As of July 27, 2015, the odometer stood at 141,000 miles, with 5 battery capacity bars lost (7/12 bars is less than 60% capacity) and 160 GID at full charge.
This is probably still the highest mileage LEAF in the US, though because of its fading range, Steve needs to charge midway to his job, charge to full at his job, and then return home while stopping again midway for a charge.
This is the reason why he switched to a new 2014 LEAF and is using the older 2011 in less demanding summer time (no heat needed) situations.

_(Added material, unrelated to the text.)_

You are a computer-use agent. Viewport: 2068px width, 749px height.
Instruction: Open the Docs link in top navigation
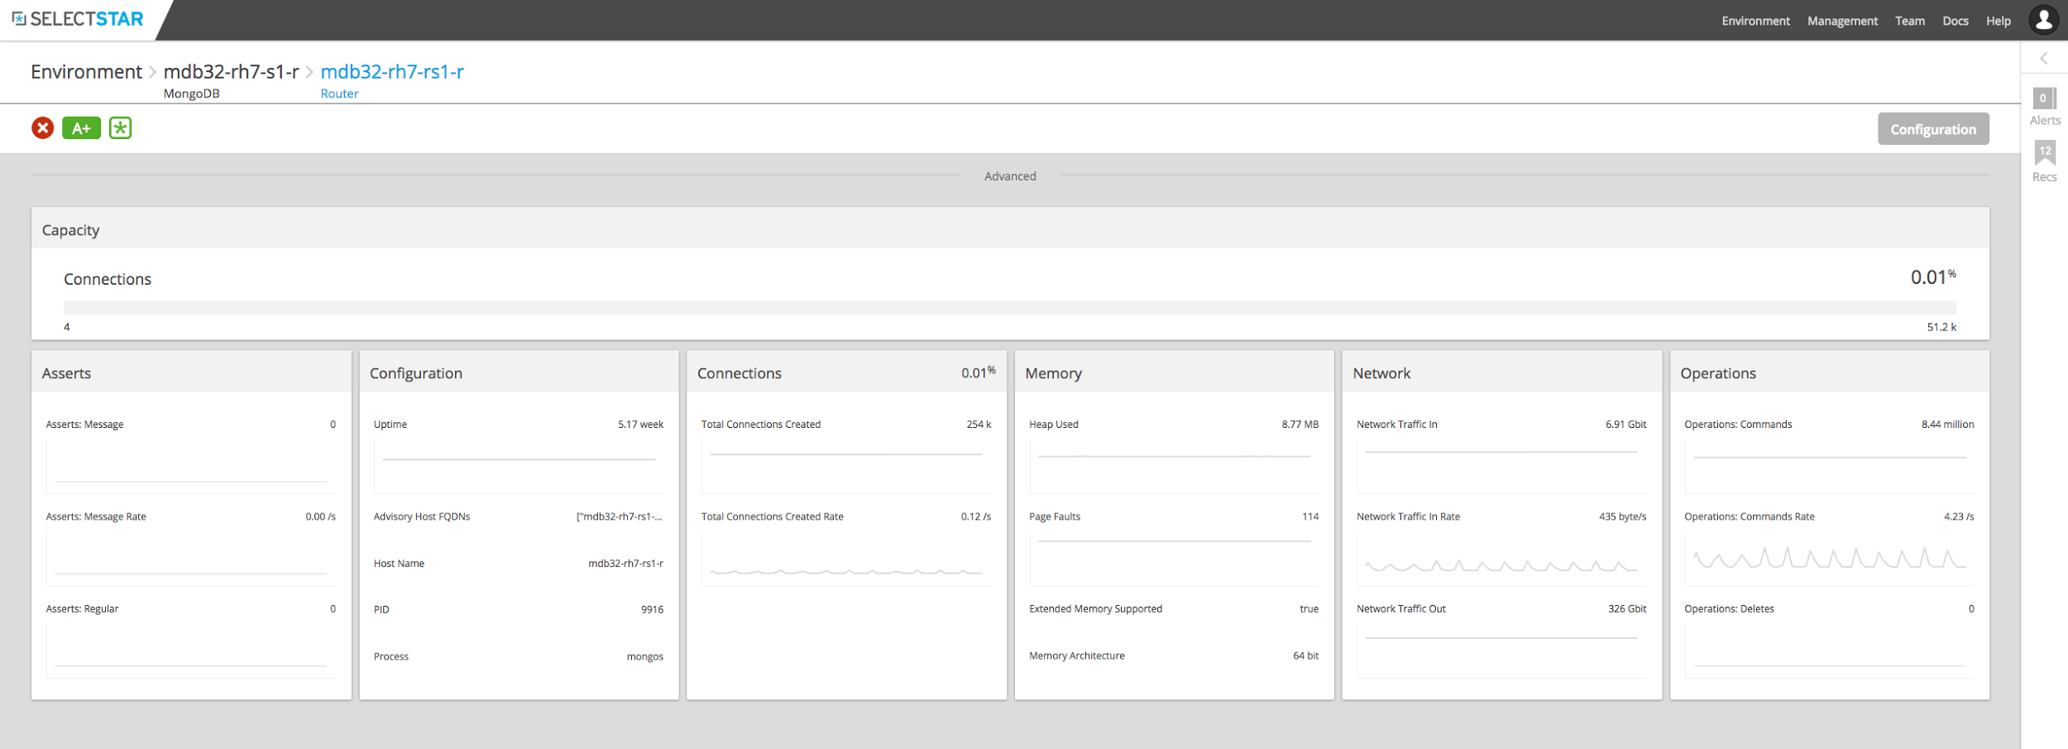tap(1956, 21)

Here is an update and answers to some questions posted on MyNissanLEAF forum by Steve:
“Down 5 bars at 141,000 miles
It has been some time since I’ve posted an update.My mileage rate/month has dropped as I’m splitting my driving across another LEAF. Today was a perfect example – rather suddenly this morning, I realized I didn’t plug in the ’11 last night. So I plugged in the ’14 and because of the faster charger in the newer models, I was able to head out after a much shorter charge time and make it to work without stopping.As we go along, things seem to be getting better and better in the world of Nissan EV. If the purported higher capacity battery packs are interchangeable, Nissan has followed through on everything I hoped for when I started this journey more than 4 years ago. The multiple model levels introduced in the last couple of years have made the car more attractive to me.I am currently charging midway at least once each direction of my commute. The recent GID drop supports my impression that it is getting harder to go this distance. There will come a time when I say enough is enough and I don’t want to try and make the old battery continue to work for this commute. I anticipate that to be somewhere around 150,000 miles. It will continue to be a great errand runner.I have noticed that when put in ECO mode, the REGEN is now next to nothing and no longer slows the car significantly.Everything about the car has been terrific – brakes are still on their first set, Tires are on second set with lots of tread left. Still no need for a wheel alignment and holds straight. No other mechanical issues beyond the power window switch a couple of years ago. Is there any other car model out there that can go this kind of distance with such little maintenance?Thanks again for everyone’s support and encouragement. Steve”
“Hi All – yes, I am driving the 2011 as much as possible to keep the miles off the 2014. When I bought the car, my plan was to save as much as I spent. That doesn’t look feasible without replacing the battery and going another 150,000 and even then it would be close. No matter how many miles I put on it, the KBB value isn’t likely to fall much further now. I am being stubborn, sometimes spending an extra hour going each way. I would like to get to 150,000 miles before the colder, wetter weather arrives.
I am hopeful the new 30Kwh will fit in the 2011. In the Arizona meeting a couple of years ago, there was a discussion about different battery capacities. Most agreed that it would be wise to stick to one flavor. Mr. Palmer is gone now so I don’t know if that will mean anything. Going to 30kwh will allow me more miles before I reach this battery capacity.
On the lack of regen, I wonder if it is related to the strongly pulsating brakes when battery is LBW or below and brakes are applied lightly. This may become a safety issue that could result in a mandatory fix? Would that have to be a new battery? Idle speculation.
Just trying to hang in there until new batteries are “announced” and there is clarity on replacement option.”